In a statement released on Wednesday following its summit in Brussels, NATO vows to protect Turkey's southern border.
The statement also says that NATO “continues to monitor and assess the ballistic missile threat from Syria," and that “tailored assurance measures for Turkey to respond to the growing security challenges from the south contribute to the security of the Alliance as a whole, and will be fully implemented.”
In an interview with Sputnik, Hasan Unal, a foreign relations expert at Atylym University in Ankara, criticized the vague notion of “threat” mentioned in the declaration, adding that the main threat to Turkey comes from Kurdish YPG forces and their “sponsors in the US.”
“There is no threat to southern Turkey coming from the Syrian army. The missiles launched at our territory from Syria came from territories controlled either by Daesh or militants of the Kurdistan Workers Party even before the start of the Turkish military operation in Afrin. This means that the biggest threat to Turkey in the south comes from the Kurdish units and their US supporters. Turkey should have rejected such a vague description of this threat contained in the NATO summit’s declaration,” he said.
He added that by approving the declaration’s provisions, Turkey finds itself in the position of a country which supports NATO’s plans of encircling and pressuring Iran.
Cahit Armagan Dilek, a political scientist and the head of the university “Turkey in the 21st Century,” pointed to the declaration’s openly anti-Turkish slant, aimed at “encircling Iran and bringing pressure to bear on it by using Turkish territories and the introduction of an additional military contingent into Turkey.”
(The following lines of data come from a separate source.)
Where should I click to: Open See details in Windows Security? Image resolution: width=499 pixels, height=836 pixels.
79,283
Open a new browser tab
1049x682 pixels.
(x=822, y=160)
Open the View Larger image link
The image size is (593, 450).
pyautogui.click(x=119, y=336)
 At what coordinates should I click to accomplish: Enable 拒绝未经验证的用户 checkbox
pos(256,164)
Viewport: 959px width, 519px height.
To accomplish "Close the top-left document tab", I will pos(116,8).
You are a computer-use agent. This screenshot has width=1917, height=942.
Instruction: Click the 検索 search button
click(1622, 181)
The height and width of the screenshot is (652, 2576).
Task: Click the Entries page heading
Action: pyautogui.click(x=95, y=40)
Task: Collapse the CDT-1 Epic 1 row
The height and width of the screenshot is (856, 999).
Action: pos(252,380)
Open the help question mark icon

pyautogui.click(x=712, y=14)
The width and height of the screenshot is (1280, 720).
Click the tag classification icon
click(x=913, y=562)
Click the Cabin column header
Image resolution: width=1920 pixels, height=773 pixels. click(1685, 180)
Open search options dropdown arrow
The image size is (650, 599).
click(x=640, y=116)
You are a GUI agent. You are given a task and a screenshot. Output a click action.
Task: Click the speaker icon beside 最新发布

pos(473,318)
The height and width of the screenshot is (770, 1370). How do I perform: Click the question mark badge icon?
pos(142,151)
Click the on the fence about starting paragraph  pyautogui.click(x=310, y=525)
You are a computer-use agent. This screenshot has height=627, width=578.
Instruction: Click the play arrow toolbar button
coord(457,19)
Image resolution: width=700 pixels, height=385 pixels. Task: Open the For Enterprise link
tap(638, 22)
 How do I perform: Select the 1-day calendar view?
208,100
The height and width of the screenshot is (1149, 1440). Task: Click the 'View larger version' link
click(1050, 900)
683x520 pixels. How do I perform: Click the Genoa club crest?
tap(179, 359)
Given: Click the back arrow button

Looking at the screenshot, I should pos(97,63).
"In future, we may see NATO forces deploying along our southern border with Syria. It looks like NATO and Turkey look differently at what a ’terrorist threat’ is all about. The declaration says that at least three missiles fired at Turkey from Syria had actually been launched by the Syrian army and Iran. In the final account, the ‘terrorist threat,’ as it is termed in the NATO declaration, may transform into an ‘Iranian threat,’” the expert noted.
Dr. Dilek said that the Rapid Response task force that NATO plans to deploy, ostensibly to ensure Turkey’s security in the south, may in fact target Iran.
He added that to consolidate its positions in the region, NATO could deploy its forces east of the Euphrates and use them as a buffer between Turkey and YPG units.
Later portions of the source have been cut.